Page:

============

With our abundant resources, distilleries sprang up along the riverfront as steamboats traversed the Illinois, carrying cargo and passengers.
In the Summer, the city was hot, and people wanted a place to get away.
- Imagine going to a cemetery for a picnic.
That's what a lot of families did in the 1800s, after Springdale Cemetery opened in the 1850s.
There weren't many public areas for green space or for picnicking.
A lot of it was private parks that people opened, and to assure folks they wouldn't be molested by rowdies or be interrupted.
It was mostly an upper class kinda thing.
Parks were for the fancy folks going out.
- [Narrator] Cemeteries would also not disappear, unlike private parks which could be sold for development.
The city had no unified plan to create and maintain public green spaces, that is until 1893 when the Illinois General Assembly passed the Pleasure Driveway and Park Districts Act, creating an outline and legal path for municipalities to establish their own park districts.
Peoria would be the first to utilize this new legislation.
The residents voted and, almost a year after the bill's passage, the city elected a Board of Trustees for the newly formed Pleasure Driveway and Park District of Peoria.
Immediately, Board trustees began soliciting potential locations for future parks.
Soon, they were inundated with offers of land from local residents, for a price.
It soon became clear the Board needed an expert who could help them identify properties that held the most value.
The Board settled on the services of R.R.
Zingsem, a former New York City landscape engineer who'd been working in Chicago.
- [Monica] And this guy scolded the local Board and said, "You guys have avoided taking care "of this wealth of land that you have here.
"Hardly anywhere else in Illinois has what you have, "and it's about time to get your act together "and preserve all this."
- [Narrator] Zingsem helped the Board identify plots of land that would become the future homes of Glen Oak Park, South Park, and Madison Park.
He also recommended a scenic river overlook area near present day Peoria Heights.
The new Park District had a canvas, but now needed an artist.
Oscar Feliciano Dubuis was born June 15th, 1849 in Canton Vaud, Switzerland.

============

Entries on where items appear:
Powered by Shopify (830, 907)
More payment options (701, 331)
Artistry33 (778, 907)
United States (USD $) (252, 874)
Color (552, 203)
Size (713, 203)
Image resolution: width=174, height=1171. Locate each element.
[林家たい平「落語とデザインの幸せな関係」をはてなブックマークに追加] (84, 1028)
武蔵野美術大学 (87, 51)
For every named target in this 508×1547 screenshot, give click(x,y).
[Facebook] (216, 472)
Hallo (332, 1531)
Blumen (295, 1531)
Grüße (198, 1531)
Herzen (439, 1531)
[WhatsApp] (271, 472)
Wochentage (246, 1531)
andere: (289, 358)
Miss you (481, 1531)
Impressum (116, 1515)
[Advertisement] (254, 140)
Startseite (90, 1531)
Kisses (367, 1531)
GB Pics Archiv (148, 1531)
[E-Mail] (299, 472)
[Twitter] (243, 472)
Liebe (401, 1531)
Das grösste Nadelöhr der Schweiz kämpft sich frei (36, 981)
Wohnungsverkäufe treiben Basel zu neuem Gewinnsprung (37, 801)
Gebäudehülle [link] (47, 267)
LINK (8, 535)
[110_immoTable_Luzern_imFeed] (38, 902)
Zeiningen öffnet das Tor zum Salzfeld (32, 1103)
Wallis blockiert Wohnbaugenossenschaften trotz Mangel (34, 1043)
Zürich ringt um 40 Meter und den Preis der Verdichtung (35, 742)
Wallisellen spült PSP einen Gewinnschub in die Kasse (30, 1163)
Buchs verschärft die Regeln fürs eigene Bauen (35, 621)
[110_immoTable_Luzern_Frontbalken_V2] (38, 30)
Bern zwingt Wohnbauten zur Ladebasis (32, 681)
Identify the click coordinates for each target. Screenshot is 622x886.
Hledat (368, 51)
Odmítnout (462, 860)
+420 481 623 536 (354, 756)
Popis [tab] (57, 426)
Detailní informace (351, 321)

============

Stated exercise:
Answer these questions from the text on Peoria's parks:
1. In what decade did Springdale Cemetery open?
2. In what year did the Illinois General Assembly pass the Pleasure Driveway and Park Districts Act?
3. Where was Oscar Feliciano Dubuis born?

Response below:
1. The 1850s
2. 1893
3. Canton Vaud, Switzerland